Even the cloud — whose name promises opaque, endless space — will eventually run out of space, can’t thwart all hackers, and gobbles up energy. Now, a new way to store information could stably house data for millions of years, lives outside the hackable internet, and, once written, uses no energy. All you need is a chemist, some cheap molecules, and your precious information.
“This method is not competing with existing methods”
“At least at this stage, we do not see this method competing with existing methods of data storage,” Cafferty says. “We instead see it as complementary to those technologies and, as an initial objective, well suited for long-term archival data storage.”
Cafferty’s chemical tool might not replace the cloud. But the filing system offers an enticing alternative to biological storage tools like DNA. Recently, scientists discovered how to manipulate our loyal guardian of genetic information to encode more than just eye color. Researchers can now synthesize DNA strands to record any information, including cat videos, diet trends, and cooking tutorials.

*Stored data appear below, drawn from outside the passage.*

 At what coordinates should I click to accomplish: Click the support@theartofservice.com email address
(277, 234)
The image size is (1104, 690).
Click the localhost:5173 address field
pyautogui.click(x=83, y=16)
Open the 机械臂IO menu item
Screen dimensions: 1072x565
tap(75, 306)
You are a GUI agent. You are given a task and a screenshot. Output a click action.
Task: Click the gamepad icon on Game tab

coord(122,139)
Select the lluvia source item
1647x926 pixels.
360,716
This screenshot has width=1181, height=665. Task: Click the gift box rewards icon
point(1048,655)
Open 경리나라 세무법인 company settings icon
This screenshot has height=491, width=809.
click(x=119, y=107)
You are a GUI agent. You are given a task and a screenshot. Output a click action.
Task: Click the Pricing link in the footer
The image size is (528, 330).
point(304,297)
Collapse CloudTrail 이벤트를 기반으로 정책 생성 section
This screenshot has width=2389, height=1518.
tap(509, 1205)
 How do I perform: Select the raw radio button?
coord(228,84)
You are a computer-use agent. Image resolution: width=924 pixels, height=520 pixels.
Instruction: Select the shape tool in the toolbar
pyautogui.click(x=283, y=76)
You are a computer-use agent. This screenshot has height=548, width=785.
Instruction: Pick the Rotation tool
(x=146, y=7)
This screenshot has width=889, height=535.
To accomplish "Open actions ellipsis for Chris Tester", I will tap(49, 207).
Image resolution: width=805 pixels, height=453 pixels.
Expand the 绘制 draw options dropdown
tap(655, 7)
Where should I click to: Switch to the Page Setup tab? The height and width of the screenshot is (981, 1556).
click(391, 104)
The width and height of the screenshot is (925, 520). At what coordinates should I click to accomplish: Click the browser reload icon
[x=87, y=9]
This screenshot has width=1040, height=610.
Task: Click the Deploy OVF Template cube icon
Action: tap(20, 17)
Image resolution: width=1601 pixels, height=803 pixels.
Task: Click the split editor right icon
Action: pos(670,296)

The macromolecule is large in the molecular world
But while DNA is small; compared to computer chips, the macromolecule is large in the molecular world. And, DNA synthesis requires skilled and often repetitive labor. If each message needs to be designed from scratch, macromolecule storage could become long and expensive work. “We set out to explore a strategy that does not borrow directly from biology,” Cafferty says.
“We instead relied on techniques common in organic and analytical chemistry, and developed an approach that uses small, low molecular weight molecules to encode information.” With just one synthesis, the team can produce enough small molecules to encode multiple cat videos at a time, making this approach less labor intensive and cheaper than one based on DNA.
For their low-weight molecules, the team selected oligopeptides (two or more peptides bonded together); which are common, stable, and smaller than DNA, RNA or proteins. Oligopeptides also vary in mass, depending on their number and type of amino acids. Mixed together, they are distinguishable from one another, like letters in alphabet soup.